Bligh Cove has a hidden camp spot on the shore, just off the water under a canopy of old growth. Once past the low hanging branches the forest is open, this area has not been logged and the old growth trees stake out large areas of territory with few smaller trees making their way. Massive trees that have fallen here and there are slowly returning to earth and supporting small trees and plants. We hiked up through the forest following a creek bed and scrambling over rocks and fallen trees to the top of the island where there is a small lake. We walked the part of the perimeter of the lake but could not find access to the shore. We settled for a view spot up the side of a hill and had a small picnic chasing away a few mosquitos. A really cool feature of this anchorage. So many of the anchorages in the north are beautiful but difficult to explore, the forests are usually incredibly dense and the few times we have tried to make our way through forest we have found bear sign and quickly made our way back to Tumbleweed.
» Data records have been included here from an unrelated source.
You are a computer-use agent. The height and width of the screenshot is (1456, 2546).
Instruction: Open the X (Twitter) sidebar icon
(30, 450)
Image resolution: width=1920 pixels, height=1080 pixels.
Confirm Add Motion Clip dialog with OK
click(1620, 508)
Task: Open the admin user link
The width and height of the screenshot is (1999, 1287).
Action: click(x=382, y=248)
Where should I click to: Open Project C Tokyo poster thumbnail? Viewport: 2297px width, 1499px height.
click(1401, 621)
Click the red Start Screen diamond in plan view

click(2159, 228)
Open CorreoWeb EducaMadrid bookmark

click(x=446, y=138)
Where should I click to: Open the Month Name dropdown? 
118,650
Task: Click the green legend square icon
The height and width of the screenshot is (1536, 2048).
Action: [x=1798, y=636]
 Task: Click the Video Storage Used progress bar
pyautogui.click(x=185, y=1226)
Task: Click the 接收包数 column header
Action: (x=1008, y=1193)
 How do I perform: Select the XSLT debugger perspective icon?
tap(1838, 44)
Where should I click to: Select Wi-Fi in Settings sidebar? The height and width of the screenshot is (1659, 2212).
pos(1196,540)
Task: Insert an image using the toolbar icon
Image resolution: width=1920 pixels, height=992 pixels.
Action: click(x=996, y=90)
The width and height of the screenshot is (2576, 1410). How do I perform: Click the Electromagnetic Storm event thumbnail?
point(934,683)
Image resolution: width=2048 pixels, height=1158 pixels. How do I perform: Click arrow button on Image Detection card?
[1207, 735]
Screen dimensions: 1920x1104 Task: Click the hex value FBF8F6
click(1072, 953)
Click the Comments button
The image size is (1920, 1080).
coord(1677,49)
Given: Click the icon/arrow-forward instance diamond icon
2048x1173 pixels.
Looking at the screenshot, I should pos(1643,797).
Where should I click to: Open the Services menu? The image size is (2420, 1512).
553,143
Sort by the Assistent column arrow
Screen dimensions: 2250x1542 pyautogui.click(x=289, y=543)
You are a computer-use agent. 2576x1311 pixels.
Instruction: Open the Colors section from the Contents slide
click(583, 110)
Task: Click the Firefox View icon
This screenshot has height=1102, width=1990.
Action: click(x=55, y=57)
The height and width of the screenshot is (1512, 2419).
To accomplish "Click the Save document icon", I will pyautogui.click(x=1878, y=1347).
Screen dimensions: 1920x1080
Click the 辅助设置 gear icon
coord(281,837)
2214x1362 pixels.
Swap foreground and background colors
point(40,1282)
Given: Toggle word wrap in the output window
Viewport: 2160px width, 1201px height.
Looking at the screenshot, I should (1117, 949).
August 7, 2016 Hoot la Kootla, Flores Island
About 25 miles north of Tofino, Hoot la Kootla is a small cove across Sydney Inlet from the heavily visited Hot Springs Park. Float planes and high speed tour boats roared in and out of the heavy fog to the hot springs but Hoot la Kootla was calm and serene with a beautiful beach and small islets of shear rock capped with small pine trees. We stayed there on a calm night, it is open to the swell of the Pacific and I don’ think would be comfortable or safe in a blow. But it was a quick place to dodge into after a day on the sea and would be a nice spot to base from to visit the hot springs.
August 9, 2016 Ucluelet, BC
Our last dose of civilization had been Fort Hardy at the end of June, Ucluelet was a welcome stop with an excellent grocery store, top notch bakery and other assorted cool things a good sized town has to offer. We went back and forth on whether to go to Ucluelet or Tofino for resupply. We were glad to have opted for Ucluelet, it’s a laid back town with all the amenities we needed. The marina was full so we anchored out and were glad to have done so. The marina is small and full with commercial fishing boats, we would have had to have rafted up. The commute from the harbor was short and it was quiet and well sheltered. It is an easy place to get into, the harbor is well marked and the entry in from the sea is well marked as well. I could see where it could be a wild ride coming into town in rough weather, however. The islets at the mouth of the inlet are raw and wild looking and don’t seem nearly far enough away. But in settled weather such as we had it was well marked and easy to track.
August 11, 2016 Effingham Bay, Barkley Sound, BC
Our last stop on Vancouver Island. I had been wanting to visit Barkley Sound since our friends Leslee and Chris toured there by sea kayak. They described a place that sounded mythical, calm waters, islands easy to paddle to, lovely beaches. It is also probably the moved beloved spot on the island and I figured it would be packed with other boaters and sightseers. It was as beautiful and perfect as Leslee and Chris described, I can see how one could get lost for weeks wandering the various islands and beaches. Once past the outer breakers the waters settled down to near pond like conditions and though we anchored at one of the more popular spots we saw few other boats, the occasional sailboat drifted off in the distance and a couple of boats dropped anchor near us, but mostly it felt spacious and lightly visited. We kayaked around the bay and out into the sound, and lucked out with sunny weather. Effingham Bay is pretty large and can accommodate quite a few boats. In settled weather there are quite a few other anchorages that are hidden among the islands and I look forward to getting back to the area to explore them.